Hypoglycemia defined as symptoms suggestive of hypoglycemia or asymptomatic/symptomatic with plasma glucose <63 mg/dL.

AE, adverse event; MET, metformin; ND, not determined; SU, sulfonylurea; XR, extended release.

In data pooled from 12 randomized trials (12- to 24-week duration), more patients treated with dapagliflozin (2.5, 5, or 10 mg/d) had diagnosed cases of genital infections (4%–6%) than did patients receiving placebo (1%) [54]. Most cases were mild to moderate and responded to standard care. In these trials, percentages of patients reporting diagnosed cases of urinary tract infections were slightly higher with dapagliflozin (4%–6%) than with placebo (4%) [55]. Most cases were mild to moderate and did not recur during the trial duration or result in interruption or discontinuation of dapagliflozin therapy.

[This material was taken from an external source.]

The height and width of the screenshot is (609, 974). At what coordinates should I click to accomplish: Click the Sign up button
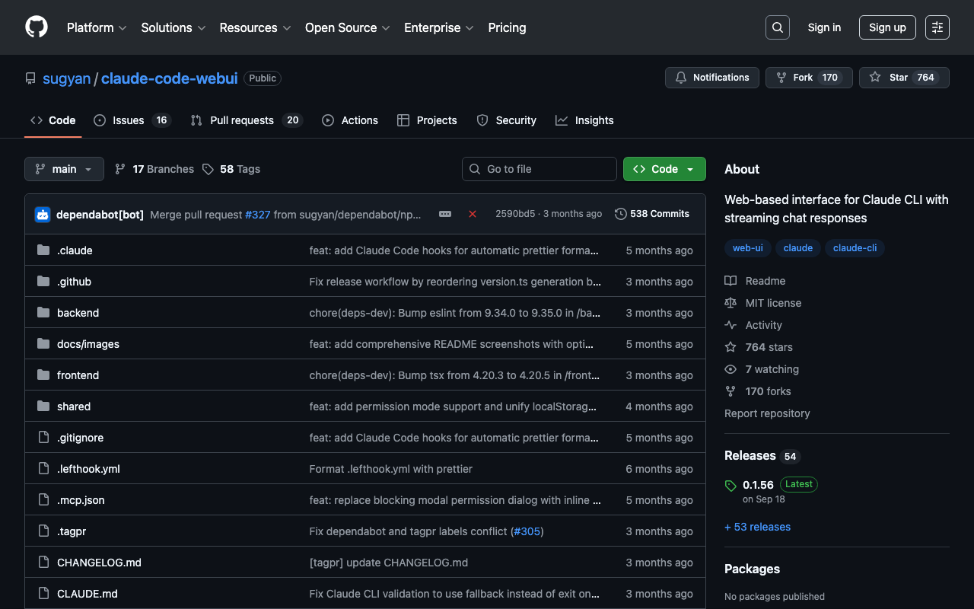886,27
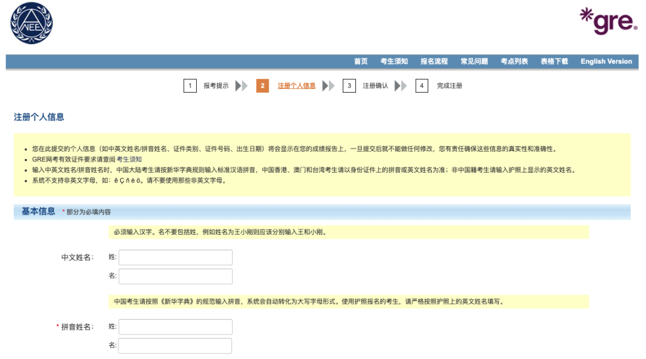Screen dimensions: 646x359
Task: Open the 常见问题 page from navigation bar
Action: point(476,61)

Analyses of the eGFR from 12 placebo-controlled, randomized trials of ≤24 weeks and from five trials of ≤102 weeks found that the eGFR decreased at week 1, returned to baseline by week 24, and remained stable thereafter to week 102 in patients treated with dapagliflozin 5 or 10 mg/d [56]. It has been suggested that the acute reductions in eGFR with dapagliflozin may reflect reversible hemodynamic effects rather than permanent changes in renal function [16].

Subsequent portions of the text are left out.